Talk about how the mandate is communicated to you and how you go about exploring ideas that lead to the desired design solution.

Well, the first thing is to have a dialogue or investigative process at the beginning of the project to understand what lighting values should be a part of a successful project. In many cases, that requires a series of meetings or tours or discussions with the client to enable them to focus in on this subject and to analyze what's important to them, and what they would appreciate or what they believe would make a difference in that particular project. This idea has a lot to do with the perception and, as I mentioned before, the identity of a place. Engaging in that discussion from the beginning is vital to making the best of the project's potential.
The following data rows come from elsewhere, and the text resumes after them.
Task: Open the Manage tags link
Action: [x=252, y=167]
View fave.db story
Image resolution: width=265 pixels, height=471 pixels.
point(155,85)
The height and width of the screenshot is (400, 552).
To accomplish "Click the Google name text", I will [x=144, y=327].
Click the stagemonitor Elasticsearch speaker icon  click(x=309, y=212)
Once we can identify what the core values are, what the key lighting qualities should be in the project at its completion, then we all have a common objective and the designs that are developed can support that ultimate outcome.
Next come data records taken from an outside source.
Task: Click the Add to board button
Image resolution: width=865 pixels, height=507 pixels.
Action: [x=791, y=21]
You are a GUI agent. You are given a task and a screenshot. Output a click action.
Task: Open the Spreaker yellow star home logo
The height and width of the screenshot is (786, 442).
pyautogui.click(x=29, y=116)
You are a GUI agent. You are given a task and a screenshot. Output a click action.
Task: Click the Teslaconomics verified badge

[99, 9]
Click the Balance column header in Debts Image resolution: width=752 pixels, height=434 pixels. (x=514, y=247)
The second part is to go through this exploration of how do we get to that outcome and what are the means and methods of developing lighting intensities and patterns and color and quality that would generate that identity that we're looking for. That process is arduous. There's no simple ‘one-stop shopping' kind of answer. There are a series of value judgment decisions that are required with respect to how much money we spend, what level of finish detail and complexity is required, and the character of the lighting components as they relate to the building. This process requires a very hands-on client in one sense, and in another sense, it takes someone who has the respect and management skill to delegate the ultimate implementation to us. At some point, I do believe there's a series of decisions that will be based, to a certain degree, on trust in our ability and our experience in dealing with these issues. Our recommendations should have substantial weight in the decision-making process.

What's the impact of 9-11 on your work, not only of buildings, but in streetscapes?
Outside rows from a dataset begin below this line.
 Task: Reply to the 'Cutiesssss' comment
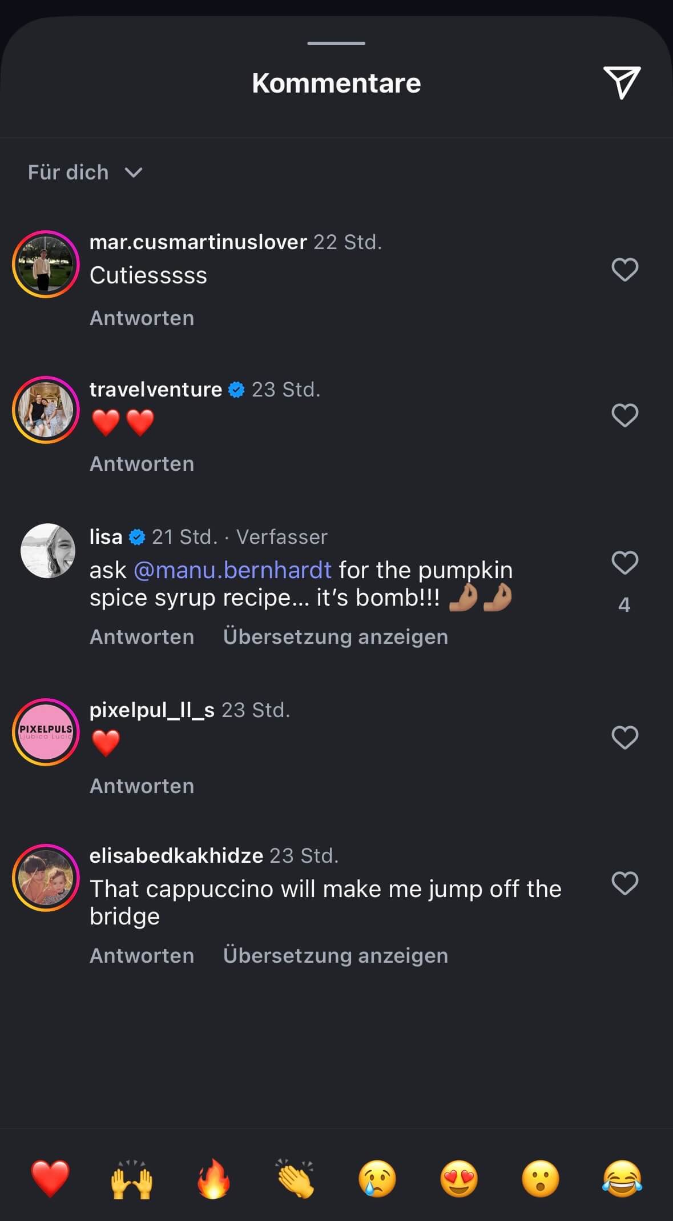pyautogui.click(x=142, y=318)

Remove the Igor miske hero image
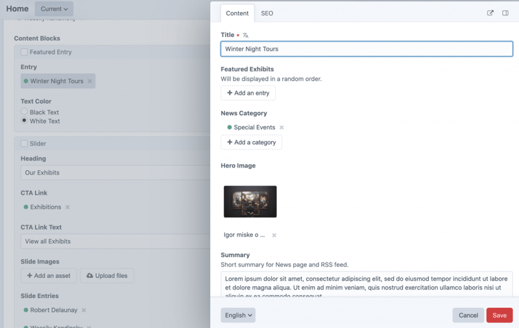tap(274, 235)
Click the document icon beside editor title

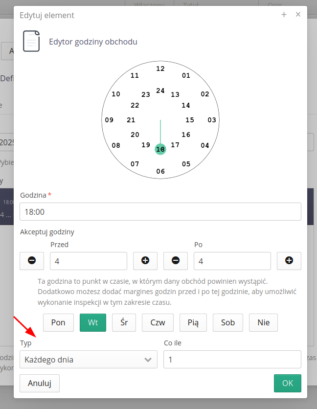coord(31,41)
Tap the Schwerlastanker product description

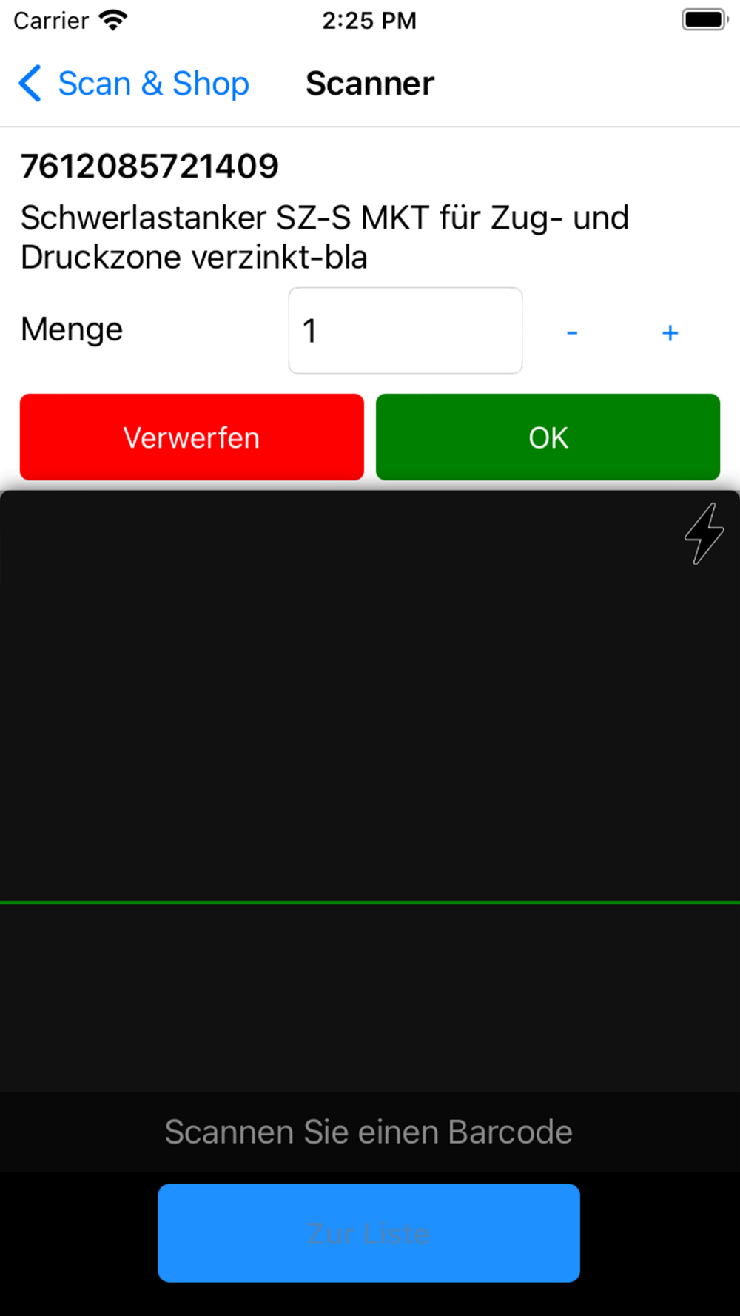[x=325, y=237]
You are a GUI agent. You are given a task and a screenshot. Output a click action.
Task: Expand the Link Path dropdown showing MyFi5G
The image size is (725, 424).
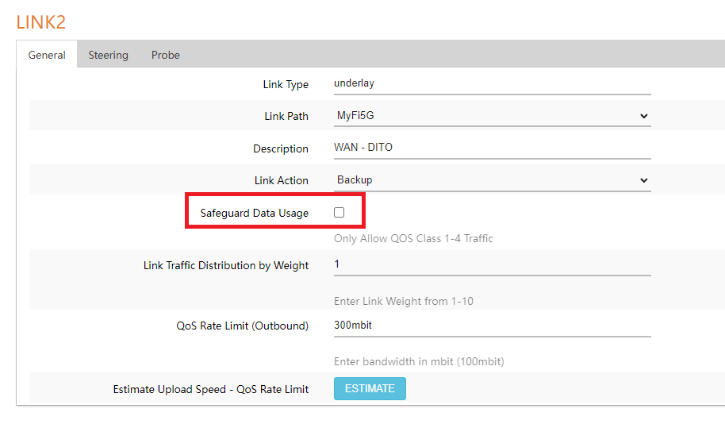pos(492,116)
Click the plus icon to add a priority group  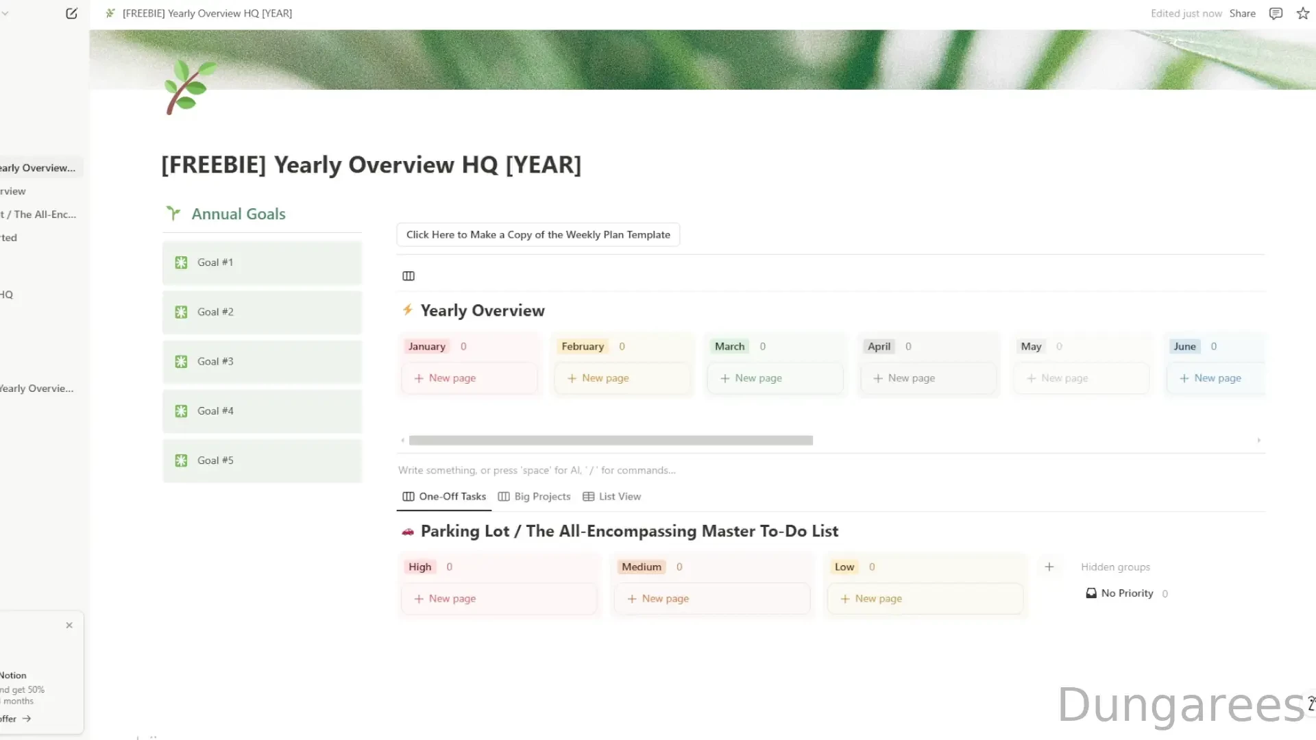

There's been a significant delay in almost every building project type we're involved with throughout the US and even overseas as a result of September 11th. I don't think there's anyone who said, "let's go faster because of what happened on September 11th." There's been a noticeable increase in the awareness and discussion and emphasis on security and the aspects of lighting that can aid security. We've had several projects that were solely dedicated to redesigning lighting as part of public space to address issues of security. There will be a lasting change in terms of the design parameters that would be considered good design for public spaces as a result of the perceived or actual threats of terrorist activities in those areas where you are going to gather a large group of people. It's not been articulated in clear terms, but I sense that those concerns are starting to filter through and it will ultimately be embedded into design criteria of all lighting designs.

We once had an energy crisis here in California and one might wonder how to relate the lighting of public buildings and public spaces with the energy crisis. How do you do that and make it work efficiently?

First, the lighting industry is responding to two environmental issues right now. One is energy and the second is environmental, in terms of light being projected into the night sky, and trying to limit any further degradation of the visibility of the stars and the atmosphere at night. Those two issues combined have significantly altered the value of just simply flood lighting buildings and projecting a lot of light into the sky. City Hall is one of those monuments where that, in fact, is appropriate. But I don't believe that floodlighting design should be the uniform or a typical approach to the lighting of tall buildings. We're looking at other types of technology and other types of application of light that would a) use lighting sources that are much more energy efficient such as light-emitting diodes and other types of energy saving light sources, and b) projecting the light in a much more horizontal direction so that it's visible to people on the ground, but it's not projecting light up into the atmosphere. Those two aspects will alter most of what you see going forward in terms of exterior building lighting. It's going to have a dramatic impact over the next five years.